South Hinksey is a village and civil parish just over 1 mile (1.6 km) south of the centre of Oxford. The parish includes the residential area of Hinksey Hill about 0.5 miles (800 m) south of the village. The parish was part of Berkshire until the 1974 boundary changes transferred it to Oxfordshire.

Contents

  • Geography 1
  • History 2
  • See also 3
  • References 4
  • Further reading 5
  • External links 6

Geography

The Southern By-Pass Road (part of the A34) passes through the parish.
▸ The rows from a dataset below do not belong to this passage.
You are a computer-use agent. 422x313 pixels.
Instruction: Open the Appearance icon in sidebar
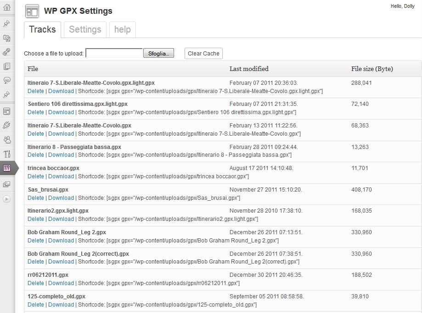pos(7,111)
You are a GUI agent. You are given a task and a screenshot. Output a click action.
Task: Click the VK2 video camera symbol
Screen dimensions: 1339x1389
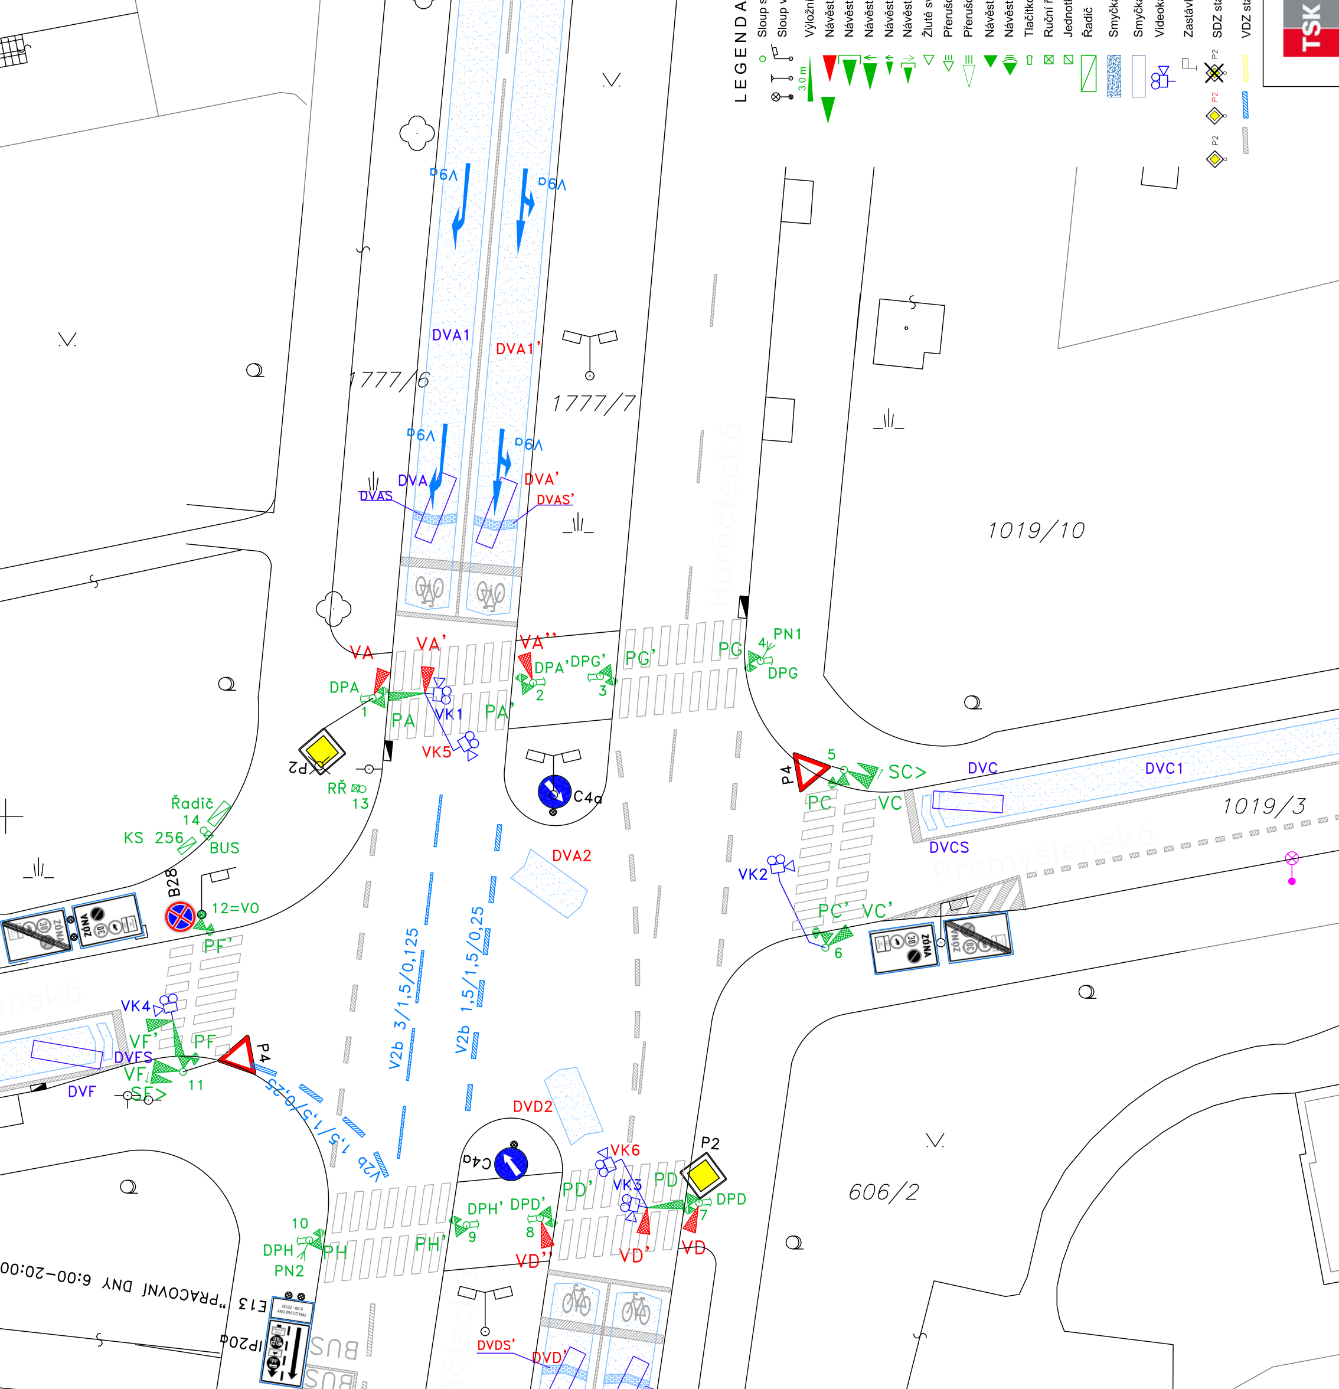781,865
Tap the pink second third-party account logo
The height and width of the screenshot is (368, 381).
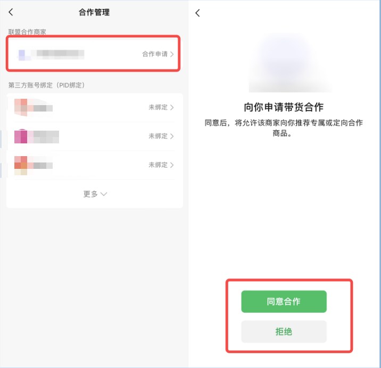(21, 136)
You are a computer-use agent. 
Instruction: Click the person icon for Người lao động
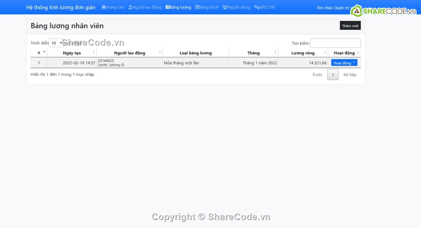point(130,8)
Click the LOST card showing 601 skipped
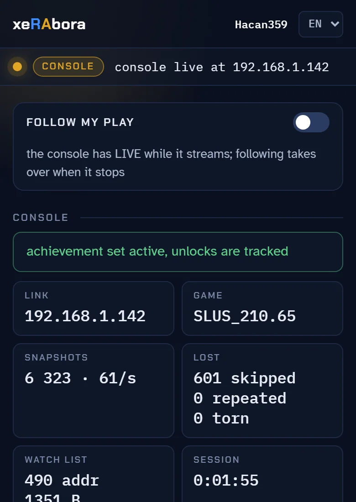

The only road access to the village is via the bypass. It is on the inside of the ring road and close to the Hinksey Stream, a branch of the River Thames at Oxford. Pedestrian and cycle access to the village from Oxford is via the Devil's Backbone; a historic raised pathway across the neighbouring flood plains that features in Matthew Arnold's poem The Scholar Gipsy.

History

It has always been difficult to get between North Hinksey to the north-west and South Hinksey. In the 19th century John Ruskin tried to organize the making of a road between the two villages, as the ground between them was very boggy. Since the 1930s they have been connected by the Southern By-Pass Road.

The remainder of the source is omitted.